During PPR 13 in February, IMO member states made no progress on scrubbers use, only extended a time frame for work on regulation, while member states and interested parties were simply invited to submit proposals to PPR 14 in 2027.
“The lack of IMO regulation of scrubbers discharges is leading to an increasing patchwork of regulation which leads to fragmentation, confusion and environmental destruction”, said Sam Davin, Head of Delegation to MEPC 84 for WWF, a Clean Arctic Alliance member. “The IMO must put in place global regulation surrounding scrubber use or scrubber wastewater discharges.”
At MEPC 84, eNGOs WWF and Pacific Environment – both Clean Arctic Alliance members – are seeking views on a technology-neutral, goal-based approach to discharges using a fuel-based compliance approach – using scrubbers would only be permitted if the environmental performance of scrubbers was equivalent to the use of cleaner fuels i.e. resulted in no pollutant discharge into the ocean and reduced air pollution in line with emissions from cleaner fuels).
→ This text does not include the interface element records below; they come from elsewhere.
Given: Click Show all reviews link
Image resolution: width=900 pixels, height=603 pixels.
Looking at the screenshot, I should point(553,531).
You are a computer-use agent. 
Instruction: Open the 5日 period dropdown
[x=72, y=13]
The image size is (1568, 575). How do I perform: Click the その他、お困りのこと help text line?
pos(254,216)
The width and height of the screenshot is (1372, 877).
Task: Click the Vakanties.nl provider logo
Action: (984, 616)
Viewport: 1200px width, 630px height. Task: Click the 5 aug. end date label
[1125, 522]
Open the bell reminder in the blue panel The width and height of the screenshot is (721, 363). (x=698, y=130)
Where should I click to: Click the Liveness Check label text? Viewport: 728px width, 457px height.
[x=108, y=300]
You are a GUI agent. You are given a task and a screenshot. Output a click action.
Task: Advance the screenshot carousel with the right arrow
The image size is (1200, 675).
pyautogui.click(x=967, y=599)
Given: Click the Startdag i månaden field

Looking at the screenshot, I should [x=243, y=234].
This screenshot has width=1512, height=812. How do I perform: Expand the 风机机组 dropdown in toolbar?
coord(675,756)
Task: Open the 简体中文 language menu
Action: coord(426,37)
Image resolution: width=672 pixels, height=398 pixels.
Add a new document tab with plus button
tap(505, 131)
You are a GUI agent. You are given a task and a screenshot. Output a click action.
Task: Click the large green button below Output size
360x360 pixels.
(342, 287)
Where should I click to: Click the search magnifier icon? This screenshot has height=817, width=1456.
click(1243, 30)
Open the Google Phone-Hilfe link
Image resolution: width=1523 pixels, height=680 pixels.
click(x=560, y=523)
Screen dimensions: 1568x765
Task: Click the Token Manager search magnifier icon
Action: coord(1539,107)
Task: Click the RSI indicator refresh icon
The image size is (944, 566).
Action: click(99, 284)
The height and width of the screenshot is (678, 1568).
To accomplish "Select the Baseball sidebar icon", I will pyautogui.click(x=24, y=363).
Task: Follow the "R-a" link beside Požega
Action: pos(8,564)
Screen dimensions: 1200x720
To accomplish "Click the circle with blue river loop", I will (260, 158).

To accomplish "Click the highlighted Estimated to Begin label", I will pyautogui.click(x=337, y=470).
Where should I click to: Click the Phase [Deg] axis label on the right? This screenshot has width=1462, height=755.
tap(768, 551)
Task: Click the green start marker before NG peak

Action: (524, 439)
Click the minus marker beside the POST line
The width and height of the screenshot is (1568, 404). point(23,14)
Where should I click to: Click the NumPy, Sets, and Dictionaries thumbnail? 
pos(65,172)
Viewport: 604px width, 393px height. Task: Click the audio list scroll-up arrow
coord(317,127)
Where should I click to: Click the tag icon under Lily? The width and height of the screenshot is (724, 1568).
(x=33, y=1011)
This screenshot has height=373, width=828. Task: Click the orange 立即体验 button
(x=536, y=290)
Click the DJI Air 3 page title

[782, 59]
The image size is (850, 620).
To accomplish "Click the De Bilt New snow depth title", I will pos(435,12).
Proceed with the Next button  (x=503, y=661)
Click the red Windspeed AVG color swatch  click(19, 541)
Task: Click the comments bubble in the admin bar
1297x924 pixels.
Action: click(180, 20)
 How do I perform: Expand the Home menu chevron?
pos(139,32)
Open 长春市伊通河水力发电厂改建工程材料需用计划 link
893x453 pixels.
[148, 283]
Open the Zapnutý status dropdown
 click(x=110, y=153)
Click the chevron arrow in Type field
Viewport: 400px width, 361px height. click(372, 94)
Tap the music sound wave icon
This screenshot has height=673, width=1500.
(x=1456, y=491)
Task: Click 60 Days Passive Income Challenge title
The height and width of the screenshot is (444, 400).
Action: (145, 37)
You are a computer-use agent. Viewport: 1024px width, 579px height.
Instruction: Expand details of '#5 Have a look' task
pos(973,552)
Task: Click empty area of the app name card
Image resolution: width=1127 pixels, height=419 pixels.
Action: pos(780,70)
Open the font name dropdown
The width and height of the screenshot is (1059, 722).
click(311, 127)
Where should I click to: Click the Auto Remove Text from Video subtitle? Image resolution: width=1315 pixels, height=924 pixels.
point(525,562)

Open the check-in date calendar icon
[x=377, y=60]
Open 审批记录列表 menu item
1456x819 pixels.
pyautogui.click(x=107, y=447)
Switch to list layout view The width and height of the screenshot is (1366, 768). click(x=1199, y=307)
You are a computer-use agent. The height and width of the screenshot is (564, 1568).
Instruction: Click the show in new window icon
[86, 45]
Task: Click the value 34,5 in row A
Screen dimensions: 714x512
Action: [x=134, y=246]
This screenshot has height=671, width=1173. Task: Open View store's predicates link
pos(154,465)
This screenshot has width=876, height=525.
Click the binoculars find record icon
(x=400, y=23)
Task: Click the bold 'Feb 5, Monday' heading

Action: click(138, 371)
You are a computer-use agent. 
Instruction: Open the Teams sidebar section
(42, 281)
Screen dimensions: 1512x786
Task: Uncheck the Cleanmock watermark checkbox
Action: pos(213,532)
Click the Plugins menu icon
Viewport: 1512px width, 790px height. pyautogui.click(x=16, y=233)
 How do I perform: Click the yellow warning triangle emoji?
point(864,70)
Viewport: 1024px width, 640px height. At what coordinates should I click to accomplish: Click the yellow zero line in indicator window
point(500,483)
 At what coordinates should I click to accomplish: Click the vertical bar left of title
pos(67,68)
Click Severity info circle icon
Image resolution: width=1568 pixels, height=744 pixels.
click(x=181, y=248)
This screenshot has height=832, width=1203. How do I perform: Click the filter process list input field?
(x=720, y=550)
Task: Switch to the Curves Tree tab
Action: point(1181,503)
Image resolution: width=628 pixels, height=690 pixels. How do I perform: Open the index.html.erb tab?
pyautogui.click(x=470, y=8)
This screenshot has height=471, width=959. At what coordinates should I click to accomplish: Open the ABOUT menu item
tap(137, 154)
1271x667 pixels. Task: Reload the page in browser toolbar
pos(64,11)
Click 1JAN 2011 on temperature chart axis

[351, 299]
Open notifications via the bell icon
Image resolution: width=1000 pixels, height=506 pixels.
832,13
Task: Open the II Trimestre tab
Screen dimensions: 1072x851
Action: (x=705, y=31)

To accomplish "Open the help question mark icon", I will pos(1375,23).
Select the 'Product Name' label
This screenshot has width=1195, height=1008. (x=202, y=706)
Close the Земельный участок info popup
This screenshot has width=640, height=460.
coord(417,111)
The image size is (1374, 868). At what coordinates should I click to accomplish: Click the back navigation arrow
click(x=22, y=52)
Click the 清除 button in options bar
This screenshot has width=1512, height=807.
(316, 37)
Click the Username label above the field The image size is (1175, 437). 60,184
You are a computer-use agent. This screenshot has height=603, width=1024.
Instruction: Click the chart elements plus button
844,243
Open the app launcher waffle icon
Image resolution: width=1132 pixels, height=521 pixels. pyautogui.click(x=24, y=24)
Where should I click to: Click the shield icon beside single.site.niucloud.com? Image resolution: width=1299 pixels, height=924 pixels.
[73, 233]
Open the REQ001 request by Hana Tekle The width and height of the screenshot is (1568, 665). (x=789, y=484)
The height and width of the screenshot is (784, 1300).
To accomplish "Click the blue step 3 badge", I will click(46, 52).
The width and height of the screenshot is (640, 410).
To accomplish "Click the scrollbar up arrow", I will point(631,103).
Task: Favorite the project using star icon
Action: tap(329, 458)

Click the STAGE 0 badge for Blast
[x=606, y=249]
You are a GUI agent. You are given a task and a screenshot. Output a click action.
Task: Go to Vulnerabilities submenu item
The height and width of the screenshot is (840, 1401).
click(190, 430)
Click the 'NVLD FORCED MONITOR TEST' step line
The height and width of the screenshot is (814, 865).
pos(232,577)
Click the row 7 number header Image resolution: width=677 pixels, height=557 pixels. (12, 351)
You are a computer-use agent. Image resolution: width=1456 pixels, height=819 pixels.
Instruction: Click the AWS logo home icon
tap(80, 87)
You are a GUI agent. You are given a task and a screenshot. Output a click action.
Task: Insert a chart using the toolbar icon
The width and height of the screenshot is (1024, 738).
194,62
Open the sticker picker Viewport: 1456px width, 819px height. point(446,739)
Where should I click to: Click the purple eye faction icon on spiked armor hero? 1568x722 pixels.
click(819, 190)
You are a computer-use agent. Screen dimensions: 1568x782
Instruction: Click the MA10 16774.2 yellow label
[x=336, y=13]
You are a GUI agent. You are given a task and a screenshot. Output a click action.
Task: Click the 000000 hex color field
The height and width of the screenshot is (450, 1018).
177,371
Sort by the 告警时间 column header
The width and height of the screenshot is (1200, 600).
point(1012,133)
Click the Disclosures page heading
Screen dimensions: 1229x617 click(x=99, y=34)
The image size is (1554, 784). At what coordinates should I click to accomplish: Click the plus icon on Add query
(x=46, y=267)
About Black Carbon Emissions in the Arctic
A new report by Energy and Environment Research Associates (EERA), commissioned by the Clean Arctic Alliance, Black Carbon Emissions from Ships in the Arctic 2019 – 2024, provides a comprehensive analysis of tank-to-wake Black Carbon (BC) emissions from Arctic shipping using three geographic definitions: a latitudinal band north of 60oN (excluding the Baltic Sea and Gulf of Alaska), the Polar Code Arctic waters, as well as a broader ecological boundary defined by the Arctic Monitoring and Assessment Programme (AMAP). It estimates BC emissions for the years 2019, 2022 and 2024.
The report examines the seasonal patterns of Arctic shipping routes, profiling ship characteristics, fuel consumption by EEZ and ship type as well as energy use. Historical estimates included in the report show how Arctic shipping activity and associated emissions have changed over time, while forecasts reveal how growth in emissions could affect the Arctic, and inform decisions on fuel choices.
Based on the report, it is clear that distillates are the dominant fuel choice in the Arctic. However, residual fuel use remains present and is increasing as ship traffic grows and receding sea ice opens new waterways. Arctic routes, including the Northern Sea Route (NSR) and North-West Passage (NWP), are seeing increasing traffic that passes through the Polar Code region, as such these activities will be captured when the Arctic HFO ban goes into effect. Full enforcement of the ban is not scheduled until 2029, and because its scope is limited to the Polar Code area, a considerable volume of traffic that affects the ecologically-defined Arctic region may still continue to utilize HFO. Norway’s Exclusive Economic Zone (EEZ) has the highest BC emissions within the 60°N and AMAP Arctic areas, but sees minimal reductions (≤ 2.1%) under the ban due to the Polar Code boundary’s limited reach.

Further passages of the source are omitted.